### Problem details
The line with "Viewport: 750px width, 530px", the line with "Task: Collapse the Phần chung outline heading", and all lines between them in the material below: return these exactly, and no others.

### Supplied entries

'''

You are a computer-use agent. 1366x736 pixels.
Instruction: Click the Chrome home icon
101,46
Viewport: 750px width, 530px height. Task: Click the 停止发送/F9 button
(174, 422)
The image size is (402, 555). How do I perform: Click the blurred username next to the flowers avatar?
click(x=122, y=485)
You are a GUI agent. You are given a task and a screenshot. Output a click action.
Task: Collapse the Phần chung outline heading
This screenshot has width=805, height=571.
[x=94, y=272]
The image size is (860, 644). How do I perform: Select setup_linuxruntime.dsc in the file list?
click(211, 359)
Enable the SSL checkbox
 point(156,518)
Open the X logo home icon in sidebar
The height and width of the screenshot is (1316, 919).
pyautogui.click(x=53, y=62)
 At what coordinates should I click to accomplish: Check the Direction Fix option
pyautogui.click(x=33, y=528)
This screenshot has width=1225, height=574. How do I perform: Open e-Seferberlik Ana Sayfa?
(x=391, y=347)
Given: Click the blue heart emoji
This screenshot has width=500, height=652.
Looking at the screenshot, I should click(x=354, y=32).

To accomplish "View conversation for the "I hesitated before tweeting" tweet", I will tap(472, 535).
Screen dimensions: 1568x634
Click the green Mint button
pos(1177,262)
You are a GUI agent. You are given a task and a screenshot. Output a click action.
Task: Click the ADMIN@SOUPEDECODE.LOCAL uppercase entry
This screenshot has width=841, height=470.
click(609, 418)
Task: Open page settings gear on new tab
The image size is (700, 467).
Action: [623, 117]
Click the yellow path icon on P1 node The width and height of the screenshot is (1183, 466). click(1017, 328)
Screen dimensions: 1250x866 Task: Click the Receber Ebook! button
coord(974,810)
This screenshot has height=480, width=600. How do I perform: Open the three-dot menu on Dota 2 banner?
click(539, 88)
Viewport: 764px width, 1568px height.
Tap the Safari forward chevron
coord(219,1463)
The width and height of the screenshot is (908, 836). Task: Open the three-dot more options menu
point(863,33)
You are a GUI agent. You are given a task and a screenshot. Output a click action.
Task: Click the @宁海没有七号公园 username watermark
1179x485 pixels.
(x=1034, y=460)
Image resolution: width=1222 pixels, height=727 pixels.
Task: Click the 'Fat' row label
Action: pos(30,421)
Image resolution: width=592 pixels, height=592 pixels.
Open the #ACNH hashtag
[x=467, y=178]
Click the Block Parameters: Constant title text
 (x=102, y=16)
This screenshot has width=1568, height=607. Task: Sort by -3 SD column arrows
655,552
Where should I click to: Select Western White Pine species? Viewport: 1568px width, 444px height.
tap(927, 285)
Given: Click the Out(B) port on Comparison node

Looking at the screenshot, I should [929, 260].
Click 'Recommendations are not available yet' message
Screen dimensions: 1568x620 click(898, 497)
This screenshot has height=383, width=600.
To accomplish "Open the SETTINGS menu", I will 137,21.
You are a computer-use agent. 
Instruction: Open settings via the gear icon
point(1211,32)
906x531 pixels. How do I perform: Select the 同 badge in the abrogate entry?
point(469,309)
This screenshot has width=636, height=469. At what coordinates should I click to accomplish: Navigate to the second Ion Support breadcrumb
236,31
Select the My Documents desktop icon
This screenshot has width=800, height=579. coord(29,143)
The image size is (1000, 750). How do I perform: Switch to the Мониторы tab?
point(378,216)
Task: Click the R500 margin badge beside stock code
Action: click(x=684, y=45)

'''

### Result of the exercise
Viewport: 750px width, 530px height. Task: Click the 停止发送/F9 button
(174, 422)
The image size is (402, 555). How do I perform: Click the blurred username next to the flowers avatar?
click(x=122, y=485)
You are a GUI agent. You are given a task and a screenshot. Output a click action.
Task: Collapse the Phần chung outline heading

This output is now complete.